Proteins are generally comprised of one or more functional regions, commonly termed domains. The presence of different domains in varying combinations in different proteins gives rise to the diverse repertoire of proteins found in nature. Identifying the domains present in a protein can provide insights into the function of that protein.
The Pfam database is a large collection of protein domain families. Each family is represented by multiple sequence alignments and a profile hidden Markov model (HMM).
Each Pfam family, sometimes referred to as a Pfam-A entry, consists of a curated seed alignment containing a small set of representative members of the family, profile HMMs built from the seed alignment, and an automatically generated full alignment, which contains all detectable protein sequences belonging to the family, as defined by profile HMM searches of primary sequence databases.
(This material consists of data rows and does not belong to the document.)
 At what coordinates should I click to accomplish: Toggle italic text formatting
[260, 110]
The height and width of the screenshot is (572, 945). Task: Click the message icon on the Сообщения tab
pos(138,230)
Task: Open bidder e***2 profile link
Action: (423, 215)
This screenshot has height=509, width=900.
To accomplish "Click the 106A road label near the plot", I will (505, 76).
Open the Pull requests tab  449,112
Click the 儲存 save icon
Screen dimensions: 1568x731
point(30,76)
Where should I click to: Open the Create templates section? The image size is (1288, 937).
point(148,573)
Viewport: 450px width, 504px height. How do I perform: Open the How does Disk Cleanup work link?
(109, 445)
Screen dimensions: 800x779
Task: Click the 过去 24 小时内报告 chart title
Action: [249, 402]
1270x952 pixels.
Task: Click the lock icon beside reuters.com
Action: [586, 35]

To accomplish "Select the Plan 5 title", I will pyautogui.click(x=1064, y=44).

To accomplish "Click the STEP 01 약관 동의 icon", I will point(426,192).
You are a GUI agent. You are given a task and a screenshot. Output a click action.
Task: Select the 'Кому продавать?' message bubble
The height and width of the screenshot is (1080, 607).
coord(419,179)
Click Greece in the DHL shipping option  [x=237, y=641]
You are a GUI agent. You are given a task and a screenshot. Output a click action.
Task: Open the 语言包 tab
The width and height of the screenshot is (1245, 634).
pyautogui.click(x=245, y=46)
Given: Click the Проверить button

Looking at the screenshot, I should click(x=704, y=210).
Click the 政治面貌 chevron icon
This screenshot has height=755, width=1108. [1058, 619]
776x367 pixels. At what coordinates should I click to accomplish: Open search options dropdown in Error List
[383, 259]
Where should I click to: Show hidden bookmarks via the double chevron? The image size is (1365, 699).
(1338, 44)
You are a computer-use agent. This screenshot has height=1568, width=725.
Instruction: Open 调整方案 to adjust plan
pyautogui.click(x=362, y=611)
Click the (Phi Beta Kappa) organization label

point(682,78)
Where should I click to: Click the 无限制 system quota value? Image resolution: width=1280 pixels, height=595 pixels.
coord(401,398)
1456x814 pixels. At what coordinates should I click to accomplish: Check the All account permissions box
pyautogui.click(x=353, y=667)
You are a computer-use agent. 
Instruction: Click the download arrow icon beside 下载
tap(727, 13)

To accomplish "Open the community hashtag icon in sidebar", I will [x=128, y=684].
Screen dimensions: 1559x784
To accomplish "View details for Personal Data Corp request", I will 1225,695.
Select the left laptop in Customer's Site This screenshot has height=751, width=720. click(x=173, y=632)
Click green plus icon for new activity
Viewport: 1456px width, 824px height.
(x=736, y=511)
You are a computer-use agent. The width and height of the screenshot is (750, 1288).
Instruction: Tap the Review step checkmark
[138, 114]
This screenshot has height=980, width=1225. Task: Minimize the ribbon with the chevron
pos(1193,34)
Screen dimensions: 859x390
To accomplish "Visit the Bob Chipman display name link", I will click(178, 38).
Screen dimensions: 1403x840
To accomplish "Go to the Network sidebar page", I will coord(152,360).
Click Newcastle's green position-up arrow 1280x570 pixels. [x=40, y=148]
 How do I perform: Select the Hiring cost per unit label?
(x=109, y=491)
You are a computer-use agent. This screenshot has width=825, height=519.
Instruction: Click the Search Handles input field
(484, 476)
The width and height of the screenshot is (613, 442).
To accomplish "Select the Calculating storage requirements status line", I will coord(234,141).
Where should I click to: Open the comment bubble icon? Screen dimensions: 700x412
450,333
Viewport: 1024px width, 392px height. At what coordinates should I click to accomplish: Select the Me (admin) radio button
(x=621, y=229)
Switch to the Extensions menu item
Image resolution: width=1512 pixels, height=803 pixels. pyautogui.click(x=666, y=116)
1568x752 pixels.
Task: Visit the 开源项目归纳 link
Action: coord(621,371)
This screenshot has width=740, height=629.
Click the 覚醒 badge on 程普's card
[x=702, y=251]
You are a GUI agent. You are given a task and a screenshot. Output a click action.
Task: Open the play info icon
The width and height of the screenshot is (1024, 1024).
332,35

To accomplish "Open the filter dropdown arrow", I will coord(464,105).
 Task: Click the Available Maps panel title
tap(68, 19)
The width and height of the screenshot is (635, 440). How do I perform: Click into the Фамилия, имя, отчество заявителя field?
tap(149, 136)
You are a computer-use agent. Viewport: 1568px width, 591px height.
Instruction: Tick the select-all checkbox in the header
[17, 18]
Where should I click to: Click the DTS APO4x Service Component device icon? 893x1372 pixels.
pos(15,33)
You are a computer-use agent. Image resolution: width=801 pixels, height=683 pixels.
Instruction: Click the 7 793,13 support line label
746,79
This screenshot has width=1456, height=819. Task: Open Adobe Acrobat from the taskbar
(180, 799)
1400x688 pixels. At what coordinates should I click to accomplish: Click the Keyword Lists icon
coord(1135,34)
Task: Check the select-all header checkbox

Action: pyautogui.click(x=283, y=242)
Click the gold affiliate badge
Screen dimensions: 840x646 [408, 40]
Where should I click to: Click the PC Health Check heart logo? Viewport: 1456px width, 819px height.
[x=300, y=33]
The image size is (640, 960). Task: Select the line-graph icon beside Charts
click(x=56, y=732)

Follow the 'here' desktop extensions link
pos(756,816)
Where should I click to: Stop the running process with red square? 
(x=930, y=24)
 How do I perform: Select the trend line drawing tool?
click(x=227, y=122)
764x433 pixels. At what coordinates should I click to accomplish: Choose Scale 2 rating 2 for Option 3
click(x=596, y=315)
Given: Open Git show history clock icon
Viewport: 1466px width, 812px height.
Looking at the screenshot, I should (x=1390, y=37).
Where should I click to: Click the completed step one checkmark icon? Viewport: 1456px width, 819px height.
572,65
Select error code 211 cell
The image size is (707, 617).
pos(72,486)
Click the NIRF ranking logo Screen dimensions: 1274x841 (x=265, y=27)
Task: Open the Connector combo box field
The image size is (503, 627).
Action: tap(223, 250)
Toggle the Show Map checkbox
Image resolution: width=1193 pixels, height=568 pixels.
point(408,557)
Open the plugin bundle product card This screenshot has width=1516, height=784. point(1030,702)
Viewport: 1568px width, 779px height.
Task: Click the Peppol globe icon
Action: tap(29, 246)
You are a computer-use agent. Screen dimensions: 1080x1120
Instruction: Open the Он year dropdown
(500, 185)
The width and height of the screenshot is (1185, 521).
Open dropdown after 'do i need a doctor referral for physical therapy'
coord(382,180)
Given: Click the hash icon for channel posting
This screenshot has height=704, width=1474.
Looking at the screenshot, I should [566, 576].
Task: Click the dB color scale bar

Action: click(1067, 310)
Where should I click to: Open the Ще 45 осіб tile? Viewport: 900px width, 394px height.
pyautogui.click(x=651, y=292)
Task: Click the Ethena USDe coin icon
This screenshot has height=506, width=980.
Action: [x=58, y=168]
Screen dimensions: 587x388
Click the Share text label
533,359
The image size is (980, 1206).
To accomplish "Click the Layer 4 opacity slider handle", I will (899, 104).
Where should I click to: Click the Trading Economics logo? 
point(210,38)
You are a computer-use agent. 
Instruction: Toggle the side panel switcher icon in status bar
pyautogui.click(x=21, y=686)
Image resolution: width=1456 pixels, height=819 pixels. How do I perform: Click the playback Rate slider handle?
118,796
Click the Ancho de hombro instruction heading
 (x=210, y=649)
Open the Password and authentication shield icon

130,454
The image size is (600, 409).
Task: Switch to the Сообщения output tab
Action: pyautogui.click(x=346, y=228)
Pfam entries are classified in one of six types:
A collection of related protein regions
A structural unit
A short unit which is unstable in isolation but forms a stable structure when multiple copies are present
A short unit found outside globular domains
Regions that predominantly contain coiled-coil motifs, regions that typically contain alpha-helices that are coiled together in bundles of 2-7.
Regions that are conserved, yet are either shown or predicted to contain bias sequence composition and/or are intrinsically disordered (non-globular).
Related Pfam entries are grouped together into clans; the relationship may be defined by similarity of sequence, structure or profile HMM.